L'exploitation artisanale des matières dures d'origine animale au Proche-Orient entre le IIIe s. av . J.-C. et le VIIe s. apr. J.-C. : une approche techno-économique / Hard animal materials' craftmanship in the Near East between the third century BC and the seventh century AD : a techno-economical approach

Khan, Bénédicte 22 March 2019 (has links)

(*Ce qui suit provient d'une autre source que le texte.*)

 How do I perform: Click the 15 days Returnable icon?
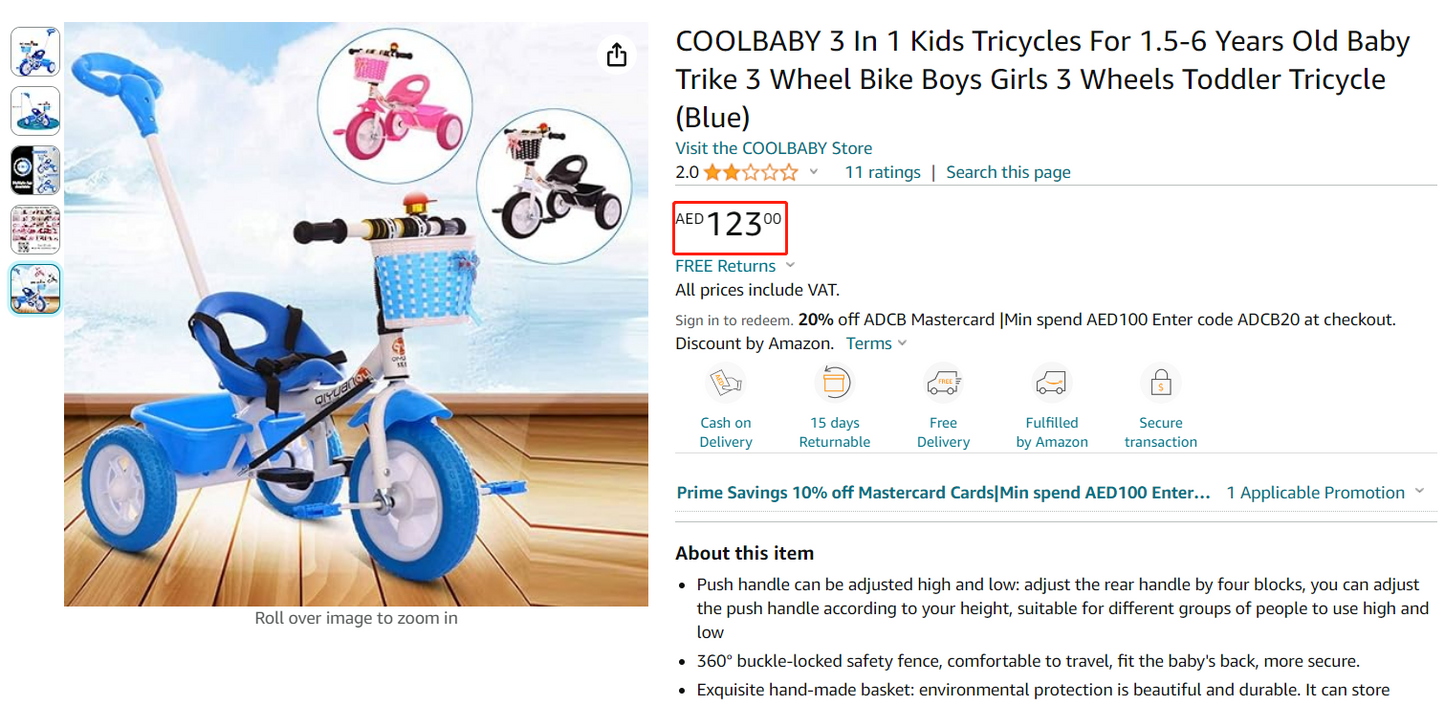pyautogui.click(x=834, y=382)
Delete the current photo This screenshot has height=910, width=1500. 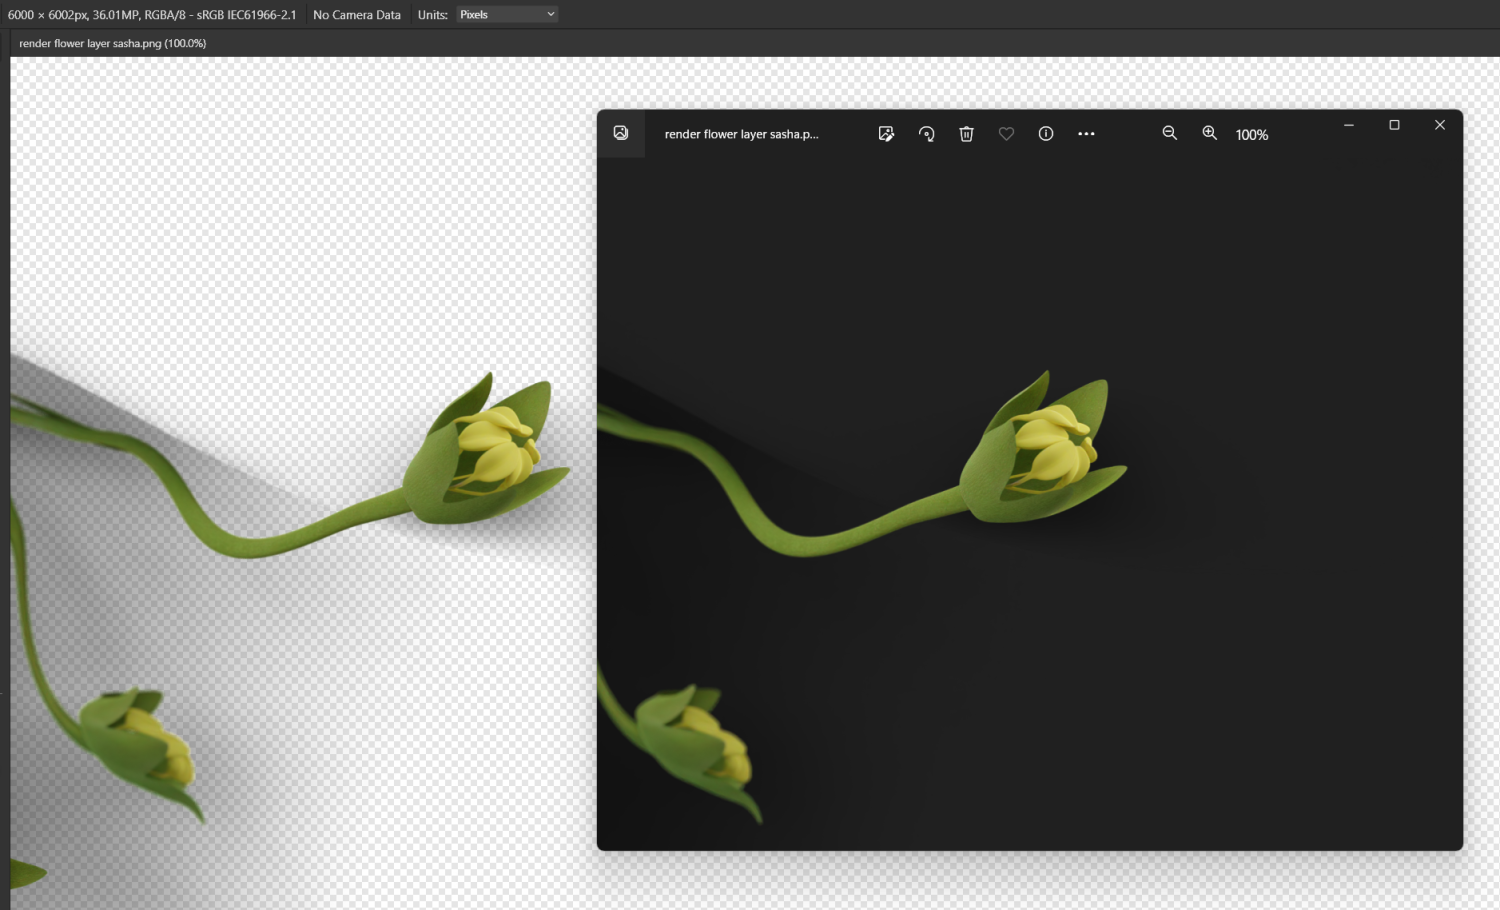click(x=966, y=133)
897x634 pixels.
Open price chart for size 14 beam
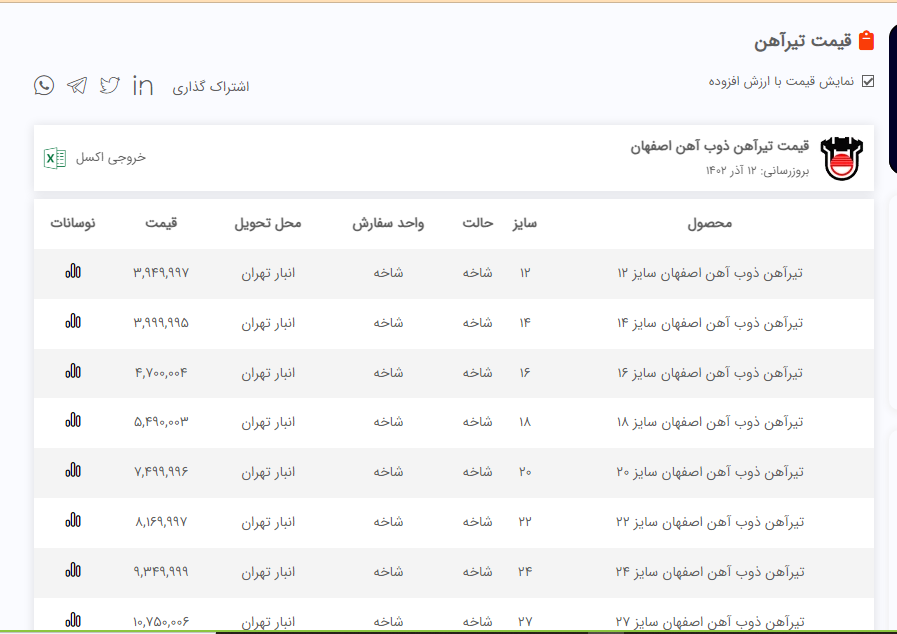pyautogui.click(x=73, y=321)
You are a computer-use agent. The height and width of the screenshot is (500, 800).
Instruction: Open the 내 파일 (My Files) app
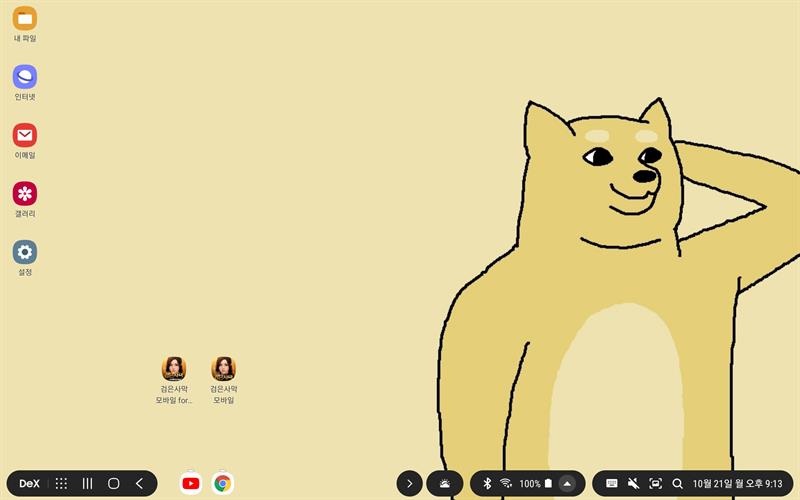[x=25, y=19]
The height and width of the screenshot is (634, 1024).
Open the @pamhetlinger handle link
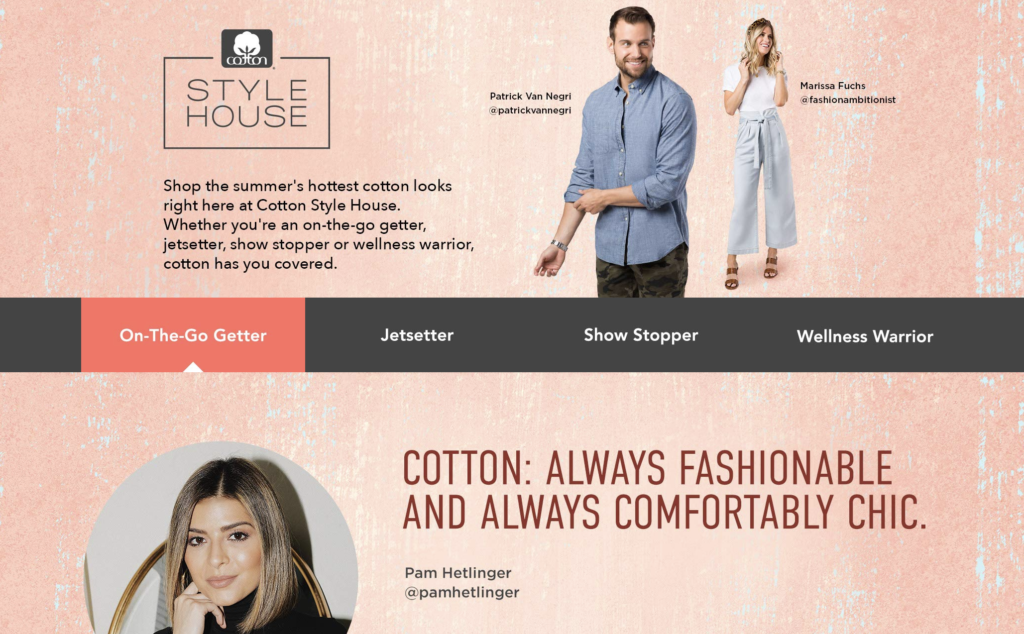(462, 593)
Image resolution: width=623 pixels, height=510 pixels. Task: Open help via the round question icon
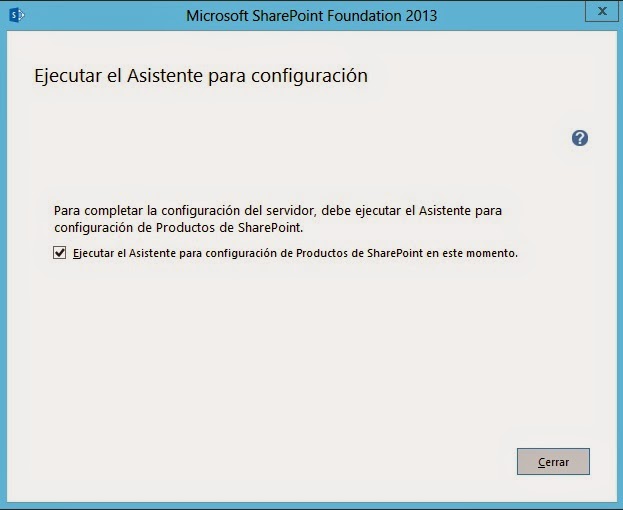pyautogui.click(x=580, y=138)
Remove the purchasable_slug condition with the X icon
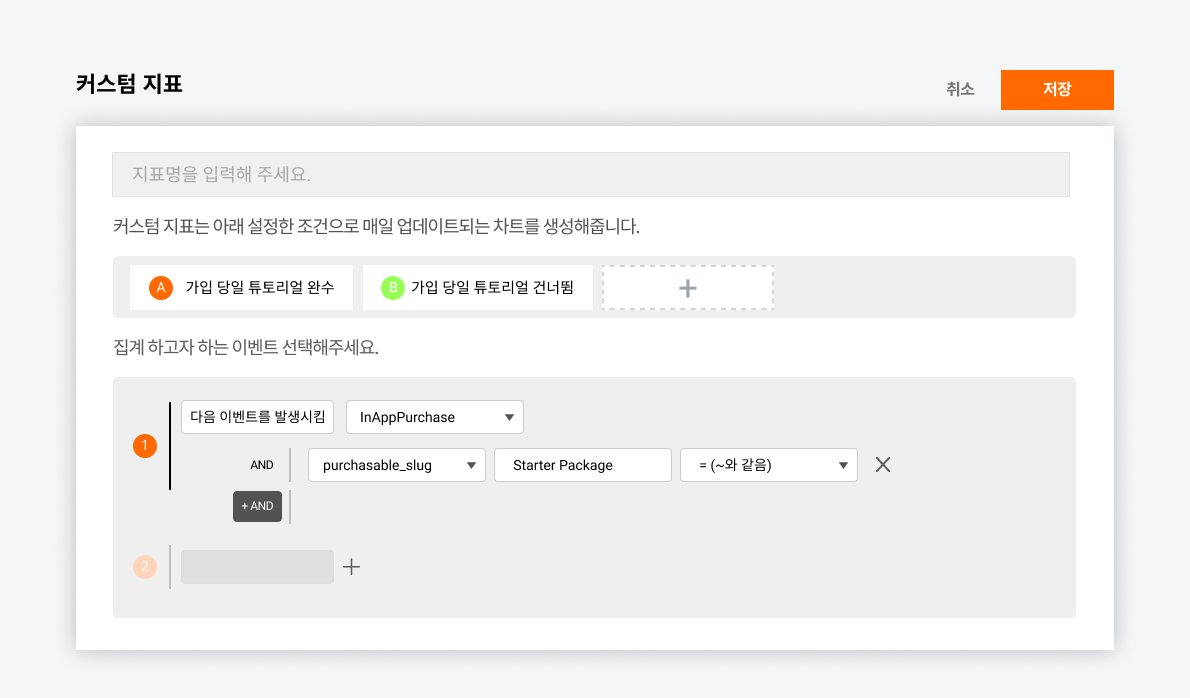The width and height of the screenshot is (1190, 698). [x=883, y=464]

Au Proche-Orient, l'os, l'ivoire, la corne et l'écaille de tortue ont été exploités pour fabriquer des objets très divers durant les époques hellénistique à byzantine. Or, alors que des objets dans ces matières sont mis au jour sur de nombreux sites, les façons dont les artisans transformaient la matière première en objet fini, de même que leur insertion dans la société à laquelle ils appartenaient, sont encore méconnus. Pour combler ces lacunes, l'étude d'assemblages provenant de contextes dits artisanaux a été réalisée suivant une approche technologique. Adaptée des travaux en Préhistoire et fondée sur le concept de technique en tant qu'action élémentaire sur la matière, cette approche, multidisciplinaire, a pour but de remettre l'artisan et son savoir-faire dans son contexte économique et social. À travers le croisement des données historiques, archéozoologiques et technologiques, nous avons ici tenté de reconstituer les rapports que l'artisan entretient non seulement avec la matière qu'il transforme, mais également avec les autres acteurs de l'exploitation des matières animales (boucher, tanneur), ainsi que sa place dans la société dans laquelle il évolue. / For a period covering Hellenistic to Protobyzantine times - and beyond -, bone, horn, ivory and turtle shell were used to produce a wide variety of items in the Near East. While these items are regularly uncovered on excavation sites, the production processes, as well as the craftsman's place in Hellenistic to Protobyzantine societies, are still poorly understood. To better assess them, collections from so-called artisanal contexts were studied using a technological approach. Set up from a Prehistorian-developed method and based on the concept of the technique as an elementary action on the material, this multidisciplinary approach aims to put the craftsman and his ways of working back into the economic and social context of the society he lives in. Through the study of written, archaeozoological, and technological sources, we searched to understand the relationships not only between the craftsman and the materials he works with, but also between him and the other actors involved with animal materials, as well as to determine his place in the society he is part of.